Entende-se que, a médio e longo prazo, a aderência das tarifas aos custos do setor seja do interesse tanto do governo quanto dos consumidores. Também interessa a estes que se preserve a estabilidade desses preços. Assim, será desejável que sejam adotadas medidas que proporcionem esses objetivos, mesmo que o nível tarifário exigido se torne mais elevado do que o básico atual, mas certamente não maior do que o correspondente à média dos custos agora incorridos.

A aceitação de nível tarifário mais elevado, porém estável, que assegure o pagamento das despesas com combustíveis e dispense grandes aportes extraordinários de recursos, sejam estes provenientes do governo ou pagos pelos consumidores, contribuirá melhor para a segurança destes, em particular os industriais, para os quais o acerto de decisões importantes depende do valor de seus insumos. Também propiciará o aporte de recursos para a expansão da oferta, pois situações como a atual não atraem investimentos de longo prazo.

A situação atual do suprimento, além de exigir grande sacrifício financeiro por despesas já incorridas, faz prever despesas adicionais ainda maiores. Mais grave, pelas consequências inerentes, é o risco de racionamento, ainda neste ano. A tentativa de reduzir o ônus para o governo e para o mercado tem levado à negação da gravidade desse risco e à busca de medidas paliativas, porém prejudiciais para o setor e, sobretudo, para o país.

Níveis tarifários que não remunerem os custos reais do serviço não são vantajosos para a sociedade.

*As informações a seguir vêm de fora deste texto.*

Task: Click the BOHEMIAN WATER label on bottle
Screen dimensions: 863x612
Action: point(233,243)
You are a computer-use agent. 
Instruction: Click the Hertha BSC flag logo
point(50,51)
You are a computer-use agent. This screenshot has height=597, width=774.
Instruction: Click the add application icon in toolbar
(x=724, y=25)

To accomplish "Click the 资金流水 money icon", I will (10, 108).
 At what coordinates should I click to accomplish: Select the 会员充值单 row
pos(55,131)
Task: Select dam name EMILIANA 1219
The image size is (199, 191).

Os déficits se acumulam e tendem a serem cobrados inadequadamente, seja pela precariedade do atendimento seja pela redução de aportes a outros serviços de interesse público, cuja remuneração direta por seus beneficiários seja menos factível do que a da energia elétrica.

Finalmente, dados os custos e os riscos que atualmente prejudicam o atendimento do mercado, urge redobrar os esforços para que os consumidores contribuam para atenuá-los, mediante aumento da eficiência do seu uso da energia.

Autor: Pietro Erber é diretor do INEE e Diretor Presidente da ABVE
20/03/2014


[Fonte: INEE]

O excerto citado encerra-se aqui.